Image classification with synthetic gradient in Pytorch
I implement the Decoupled Neural Interfaces using Synthetic Gradients in pytorch.
The paper uses synthetic gradient to decouple the layers among the
network, which is pretty interesting since we won't suffer from update lock anymore. I test my model in mnist and almost the same performance, compared to the model updated with backpropagation.
Requirement
pytorch
python 3.5
torchvision
seaborn (optional)
matplotlib (optional)
TODO
use multi-threading on gpu to analyze the speed
What's synthetic gradients?
We ofter optimize NN by backpropogation, which is usually implemented
in some well-known framework. However, is there another way for the
layers in NN to communicate with other layers? Here comes the synthetic gradients!

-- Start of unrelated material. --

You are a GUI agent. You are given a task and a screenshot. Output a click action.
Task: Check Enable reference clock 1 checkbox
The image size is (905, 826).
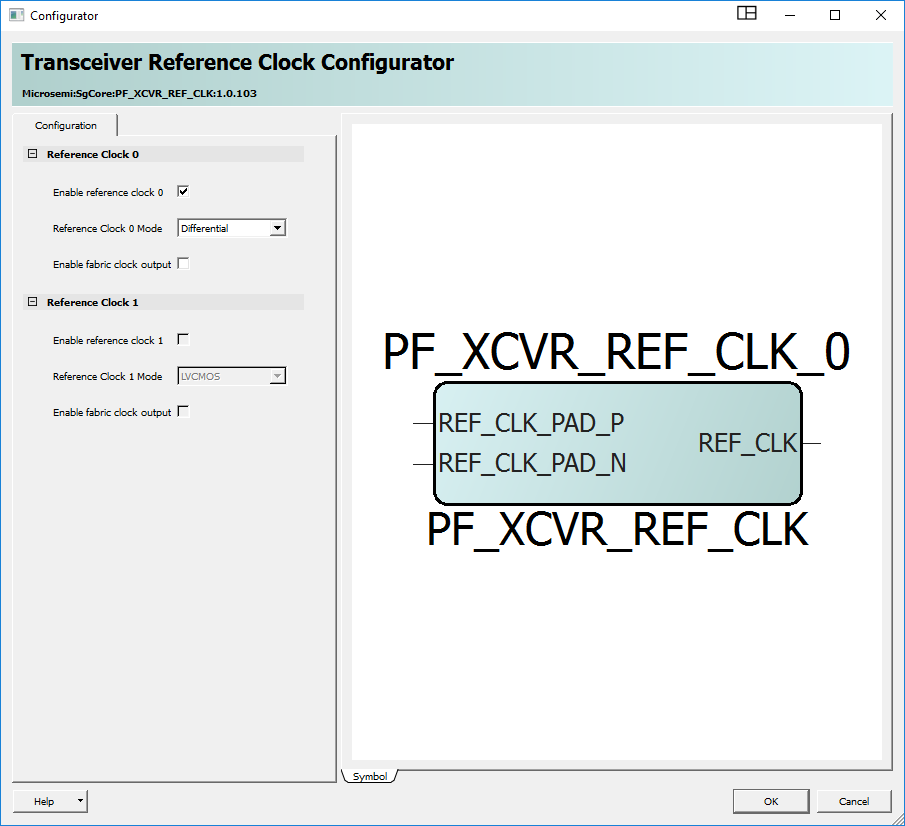tap(183, 340)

It gives us a way to allow neural networks to communicate, to learn to
send messages between themselves, in a decoupled, scalable manner paving
the way for multiple neural networks to communicate with each other or
improving the long term temporal dependency of recurrent networks. The neuron in each layer will automatically produces an error signal(δa_head)
from synthetic-layers and do the optimzation. And how did the error
signal generated? Actually, the network still does the backpropogation.

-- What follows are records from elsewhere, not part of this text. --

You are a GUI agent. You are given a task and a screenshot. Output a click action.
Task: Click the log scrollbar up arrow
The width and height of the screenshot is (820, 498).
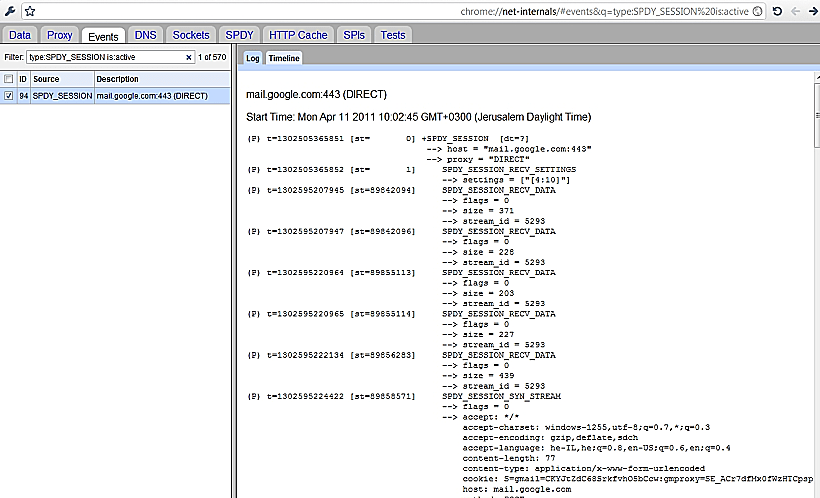814,77
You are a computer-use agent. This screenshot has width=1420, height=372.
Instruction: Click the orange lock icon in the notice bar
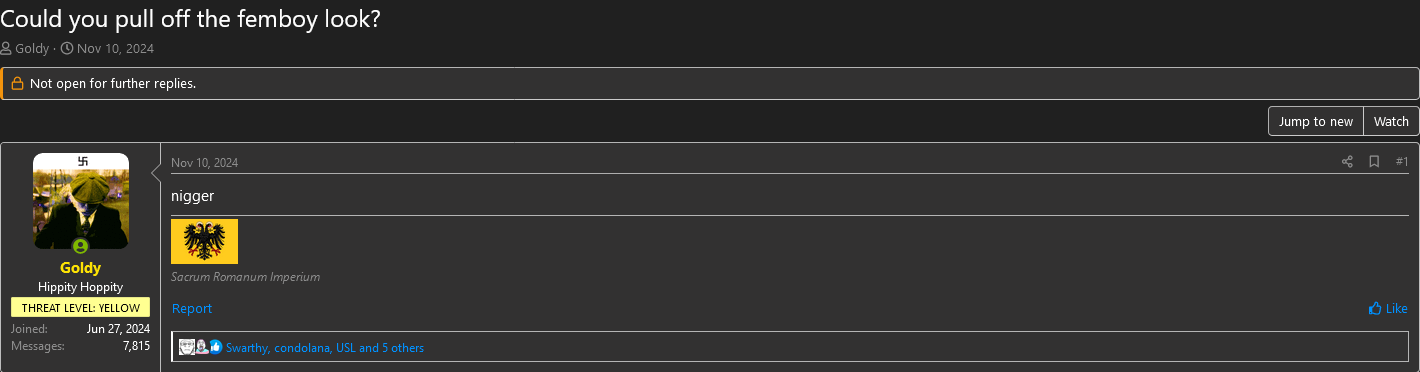pyautogui.click(x=17, y=84)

While the error signal(δa) from the objective function is not used to optimize the neuron in the network, it is used to optimize the error signal(δa_head) produced by the synthetic-layer. The following is the illustration from the paper:
Result
Feed-Forward Network
Achieve accuracy=96% (compared to the original model, which with accuracy=97%)Convolutional Neural Network
Achieve accuracy=96%, (compared to the original model, which with accuracy=98%)
Usage
Right now I just implement the FCN, CNN versions, which are set as the default network structure.